Text block =

I'm surprised you even asked - have you done a search on "Contact Intel Support"?

If you have a bug against the CPU you'd like to report (which I doubt in your lifetime that you would come across even one), here's how: http://www.intel.com/support/feedback.htm?group=processor

And it's really simple to get to the page as well. The contact support page has all Intel's product groups well laid out in one page - where's the MSFT equivalent?

You come across to me as someone who believes MSFT is a corp which has one of the best business practices out there and all other giant sized companies must be around the same standard too. Is it so hard to accept that there're things MSFT could've done much better?

Alexey Pakhunov said...

> TBB team responded to my queries promptly and some changes were made to the way TBBMalloc allocates/deallocates memory. Could it have affected existing applications? Most certainly.

Have TBB team redistributed an updated version of TBB to the end users? Or have they made anyone using TBB to recompile their applications and redistribute them to the end users?

If not, than why do you care that bugs are fixed primarily in next versions of Windows, not in the released ones?

> where's the MSFT equivalent?

You will not believe it but Microsoft also has support page that is not much different from Intel's one: http://support.microsoft.com/

It does not tell me much that Intel has a well structured support page and some support people in staff. The question was "is it possible for an end user to report a bug in a CPU?". I sort of know the answer to the question "is it possible for an end user to report a bug in Windows?" but only because other people shared their experience. It is possible but bumpy. Unfortunately I don't known anyone having such experience with Intel. Last time I needed to report a bug I could use a private channel.

> If you have a bug against the CPU you'd like to report (which I doubt in your lifetime that you would come across even one)

I've encountered three bugs for far. Two in a beta version of a processor and one - in a retail version. Never say never. :-)

> You come across to me as someone who believes MSFT is a corp which has one of the best business practices

I didn't say that. I've said that there are business reasons to treat bug as Microsoft is doing.

Data extract =
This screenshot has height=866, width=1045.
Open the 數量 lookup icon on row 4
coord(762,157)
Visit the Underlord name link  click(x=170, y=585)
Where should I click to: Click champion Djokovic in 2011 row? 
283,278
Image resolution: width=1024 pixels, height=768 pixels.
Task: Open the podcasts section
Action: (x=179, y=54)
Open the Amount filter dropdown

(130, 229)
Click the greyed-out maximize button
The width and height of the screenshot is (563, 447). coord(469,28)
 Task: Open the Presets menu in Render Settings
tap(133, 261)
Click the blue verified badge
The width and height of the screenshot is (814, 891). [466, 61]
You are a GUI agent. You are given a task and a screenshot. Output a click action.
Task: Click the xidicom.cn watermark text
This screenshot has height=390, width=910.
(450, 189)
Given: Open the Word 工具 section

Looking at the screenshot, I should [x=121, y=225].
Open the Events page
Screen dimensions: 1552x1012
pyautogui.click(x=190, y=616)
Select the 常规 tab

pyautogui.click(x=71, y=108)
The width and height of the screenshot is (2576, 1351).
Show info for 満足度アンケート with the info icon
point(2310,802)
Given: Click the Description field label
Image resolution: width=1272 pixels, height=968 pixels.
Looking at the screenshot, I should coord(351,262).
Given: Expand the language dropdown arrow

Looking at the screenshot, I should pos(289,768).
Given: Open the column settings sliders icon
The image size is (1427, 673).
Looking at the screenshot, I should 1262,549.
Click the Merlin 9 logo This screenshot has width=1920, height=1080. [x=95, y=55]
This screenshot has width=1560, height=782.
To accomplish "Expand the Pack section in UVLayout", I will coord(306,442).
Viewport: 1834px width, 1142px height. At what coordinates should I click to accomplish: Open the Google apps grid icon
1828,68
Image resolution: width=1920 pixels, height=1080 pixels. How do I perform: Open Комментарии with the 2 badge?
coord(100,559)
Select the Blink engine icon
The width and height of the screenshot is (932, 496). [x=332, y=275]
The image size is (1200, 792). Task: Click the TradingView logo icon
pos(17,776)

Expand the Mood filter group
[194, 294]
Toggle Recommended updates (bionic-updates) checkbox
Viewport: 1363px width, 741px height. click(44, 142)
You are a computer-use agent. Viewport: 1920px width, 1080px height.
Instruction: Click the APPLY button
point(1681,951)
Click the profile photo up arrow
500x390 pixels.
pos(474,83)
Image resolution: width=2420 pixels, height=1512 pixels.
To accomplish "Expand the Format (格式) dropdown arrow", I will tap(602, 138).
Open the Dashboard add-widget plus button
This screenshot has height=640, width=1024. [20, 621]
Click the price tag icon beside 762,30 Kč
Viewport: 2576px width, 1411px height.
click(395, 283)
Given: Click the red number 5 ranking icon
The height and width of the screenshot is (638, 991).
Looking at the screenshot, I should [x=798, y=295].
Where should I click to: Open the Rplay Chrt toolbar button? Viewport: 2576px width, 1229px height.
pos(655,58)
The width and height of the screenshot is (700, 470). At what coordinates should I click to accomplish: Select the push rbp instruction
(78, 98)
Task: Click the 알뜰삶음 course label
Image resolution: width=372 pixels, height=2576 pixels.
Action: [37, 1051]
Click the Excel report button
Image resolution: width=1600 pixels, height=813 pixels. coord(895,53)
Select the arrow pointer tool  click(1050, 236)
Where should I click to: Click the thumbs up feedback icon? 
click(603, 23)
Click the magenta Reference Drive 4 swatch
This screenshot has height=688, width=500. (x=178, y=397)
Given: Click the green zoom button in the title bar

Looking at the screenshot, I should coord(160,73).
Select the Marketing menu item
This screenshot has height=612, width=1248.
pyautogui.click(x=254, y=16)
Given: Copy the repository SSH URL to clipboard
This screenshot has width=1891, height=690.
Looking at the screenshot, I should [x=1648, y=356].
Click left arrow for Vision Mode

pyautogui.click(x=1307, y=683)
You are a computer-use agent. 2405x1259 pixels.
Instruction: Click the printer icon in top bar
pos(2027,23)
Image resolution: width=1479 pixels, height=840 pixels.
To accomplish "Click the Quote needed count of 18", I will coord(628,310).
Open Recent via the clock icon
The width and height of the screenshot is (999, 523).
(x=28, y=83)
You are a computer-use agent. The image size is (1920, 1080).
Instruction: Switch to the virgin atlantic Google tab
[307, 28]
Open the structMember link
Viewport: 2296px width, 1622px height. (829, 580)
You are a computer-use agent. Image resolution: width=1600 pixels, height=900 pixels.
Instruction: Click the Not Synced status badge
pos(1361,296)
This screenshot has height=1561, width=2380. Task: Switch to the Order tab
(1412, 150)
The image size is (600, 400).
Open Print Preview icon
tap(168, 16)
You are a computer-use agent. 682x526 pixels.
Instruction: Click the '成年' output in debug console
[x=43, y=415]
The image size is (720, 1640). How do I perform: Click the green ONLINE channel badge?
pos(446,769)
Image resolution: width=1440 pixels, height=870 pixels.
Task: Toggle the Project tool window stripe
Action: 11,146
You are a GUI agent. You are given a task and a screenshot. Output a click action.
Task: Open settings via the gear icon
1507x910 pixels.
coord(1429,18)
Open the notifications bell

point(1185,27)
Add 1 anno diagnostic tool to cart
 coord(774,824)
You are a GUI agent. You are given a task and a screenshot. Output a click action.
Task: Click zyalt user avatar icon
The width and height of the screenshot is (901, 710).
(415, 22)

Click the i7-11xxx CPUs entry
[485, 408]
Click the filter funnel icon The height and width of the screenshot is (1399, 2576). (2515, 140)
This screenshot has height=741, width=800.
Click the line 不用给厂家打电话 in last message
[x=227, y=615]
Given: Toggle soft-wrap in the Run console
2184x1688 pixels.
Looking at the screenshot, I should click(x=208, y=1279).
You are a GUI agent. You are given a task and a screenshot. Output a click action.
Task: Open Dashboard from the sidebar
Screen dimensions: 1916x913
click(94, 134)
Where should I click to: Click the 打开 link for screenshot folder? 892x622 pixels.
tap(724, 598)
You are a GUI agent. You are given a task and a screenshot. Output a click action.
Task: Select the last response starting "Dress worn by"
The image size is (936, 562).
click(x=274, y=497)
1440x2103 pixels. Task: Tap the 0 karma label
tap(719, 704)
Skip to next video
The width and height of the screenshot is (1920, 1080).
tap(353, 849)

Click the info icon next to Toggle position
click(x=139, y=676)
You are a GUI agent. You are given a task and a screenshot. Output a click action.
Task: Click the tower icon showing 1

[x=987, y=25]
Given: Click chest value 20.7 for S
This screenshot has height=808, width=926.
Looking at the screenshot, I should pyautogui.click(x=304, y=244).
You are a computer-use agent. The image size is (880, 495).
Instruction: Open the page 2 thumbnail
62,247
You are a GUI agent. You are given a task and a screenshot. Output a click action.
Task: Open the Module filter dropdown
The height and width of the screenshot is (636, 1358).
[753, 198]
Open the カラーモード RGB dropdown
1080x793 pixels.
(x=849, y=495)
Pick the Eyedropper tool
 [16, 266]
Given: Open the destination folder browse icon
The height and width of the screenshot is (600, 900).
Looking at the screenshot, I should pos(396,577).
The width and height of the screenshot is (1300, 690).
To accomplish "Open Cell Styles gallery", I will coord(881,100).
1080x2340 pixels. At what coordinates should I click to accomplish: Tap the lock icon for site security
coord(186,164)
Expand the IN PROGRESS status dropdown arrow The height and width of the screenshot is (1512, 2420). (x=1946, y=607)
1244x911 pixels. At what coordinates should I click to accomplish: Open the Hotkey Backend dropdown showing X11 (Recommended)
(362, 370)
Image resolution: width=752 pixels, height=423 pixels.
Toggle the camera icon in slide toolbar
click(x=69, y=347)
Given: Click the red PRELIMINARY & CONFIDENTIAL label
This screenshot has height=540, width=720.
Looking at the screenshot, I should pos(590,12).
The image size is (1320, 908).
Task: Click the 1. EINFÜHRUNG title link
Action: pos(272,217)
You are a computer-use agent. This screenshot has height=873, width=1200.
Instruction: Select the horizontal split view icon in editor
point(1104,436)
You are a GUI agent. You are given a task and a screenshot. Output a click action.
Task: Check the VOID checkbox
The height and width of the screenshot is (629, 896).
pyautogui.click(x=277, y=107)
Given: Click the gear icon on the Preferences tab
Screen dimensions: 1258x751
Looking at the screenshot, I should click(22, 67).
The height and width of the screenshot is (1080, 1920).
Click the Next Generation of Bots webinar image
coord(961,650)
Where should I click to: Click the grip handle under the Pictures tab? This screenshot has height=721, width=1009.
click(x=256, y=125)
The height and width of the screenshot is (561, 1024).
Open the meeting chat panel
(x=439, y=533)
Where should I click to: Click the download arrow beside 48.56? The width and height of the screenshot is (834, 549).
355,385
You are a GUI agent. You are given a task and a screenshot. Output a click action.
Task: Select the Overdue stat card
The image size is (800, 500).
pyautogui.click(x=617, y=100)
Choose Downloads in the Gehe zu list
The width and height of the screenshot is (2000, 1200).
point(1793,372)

Exercise instructions =
1. Duplicate the part of the forum thread between "And it's really" and "done much better?", inclusive.
2. In the forum thread, how many CPU bugs does the reply say have been encountered so far, and in which kinds of processor versions?
The listing has no connection to the forum thread.

Results of the exercise =
1.
And it's really simple to get to the page as well. The contact support page has all Intel's product groups well laid out in one page - where's the MSFT equivalent?

You come across to me as someone who believes MSFT is a corp which has one of the best business practices out there and all other giant sized companies must be around the same standard too. Is it so hard to accept that there're things MSFT could've done much better?

2. Three: two in a beta version of a processor and one in a retail version.